In practice, however, we need to bridge the gap between objective research and the subjectiveart of daily medicine. To accomplish this, a physician must do the following:

  • Know the scientific research
  • Integrate the research with his/her own individual clinical expertise from treating numerous patients with the same condition
  • Consider the patient’s values and expectations

A physician might say, for example, “Let’s discuss what we know works from the available research; let me tell you about my experiences in practice with other patients; and let’s talk about what is most important to you – what you may want or not want.”

I emphasize “most important to you” because this is the part most healthcare consumers don’t realize – their experiences and preferences must be factored into decision making.
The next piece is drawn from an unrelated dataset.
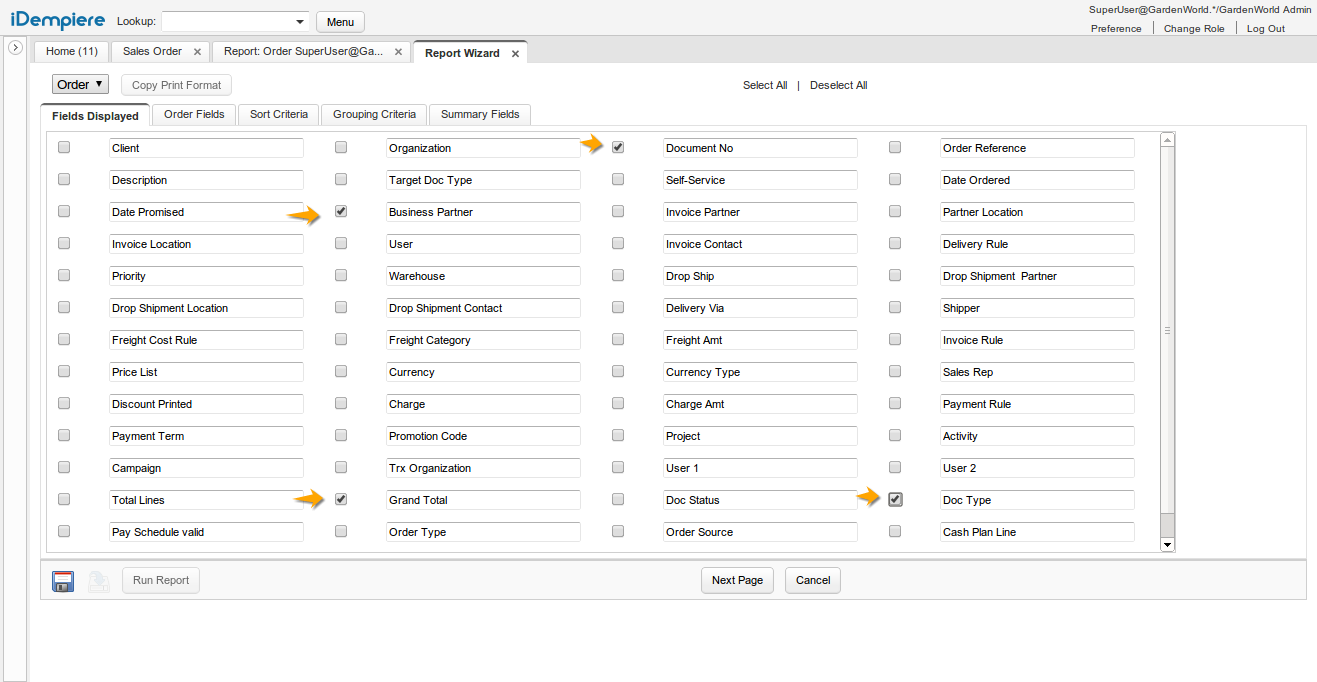Click the blue floppy disk save icon

coord(63,581)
This includes taking the objective clinical research data and combining it with the subjective variations in your physiology, how your body is reacting to a condition, and the quality of life you hope to achieve for yourself. Furthermore, all of these things are subject to input from your personal, political, philosophical, religious, ethical, economic, and aesthetic values.
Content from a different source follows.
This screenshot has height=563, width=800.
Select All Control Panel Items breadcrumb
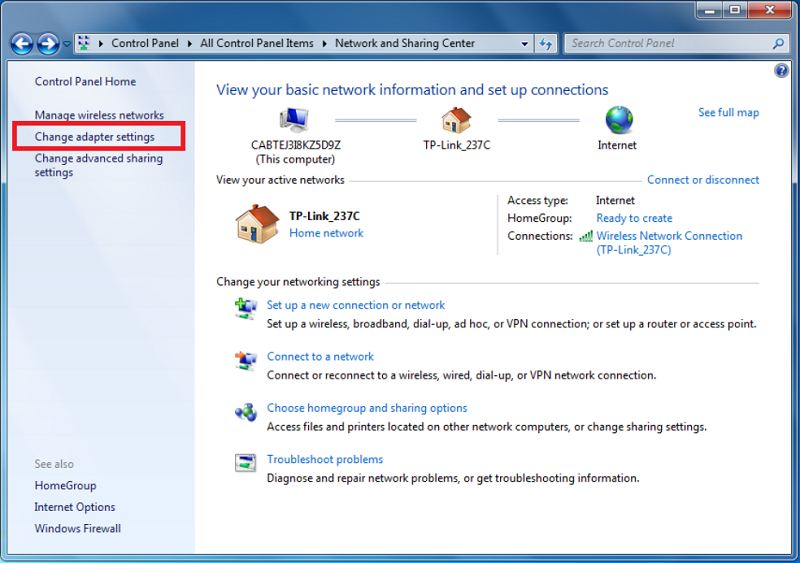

Three differing client examples

As I attend physician appointments and manage hospitalizations with clients, I participate in conversations that bring together evidence-based medicine and the individual patient’s personal preferences:

  1. Mrs. T. was hospitalized recently with a gastrointestinal obstruction from recurrent cancer that she’d been successfully battling for many years. After diagnostic testing was performed, the conversation turned to options available to her that would include a disfiguring surgical procedure followed by a new form of chemotherapy.The prospect of surgery was daunting, and when the discussion included the research studies that outlined the success rate of the chemotherapy at 25%, Mrs. T. reflected on her life’s journey, on what she’d endured already, her religious values, her need and desire for independence, the disfigurement described, the impact on her family and made the decision not to embark on the surgery, but instead to return home under Hospice care.
  1. Mr. S. had a diagnosis of prostate cancer. During the description of the risks and benefits of options available to him (each with nearly identical effectiveness), he chose a non-surgical option because he feared a wound infection, as he’d experienced such a thing 20 years earlier.
  1. Mr. W., who was diagnosed with atrial fibrillation, was offered a new, brand-name drug that would provide anti-coagulation, thus decreasing his risk of stroke. One of the benefits described was that periodic blood work was not required, something that was necessary when taking a generic drug that had been used for many years. Mr. W., however, was skeptical of the research – this new drug had not been in wide use for very long. That, coupled with the excessive out-of-pocket cost to him based on his Medicare Part D Prescription drug coverage, led him to stick with the generic drug and have periodic blood work to monitor effectiveness.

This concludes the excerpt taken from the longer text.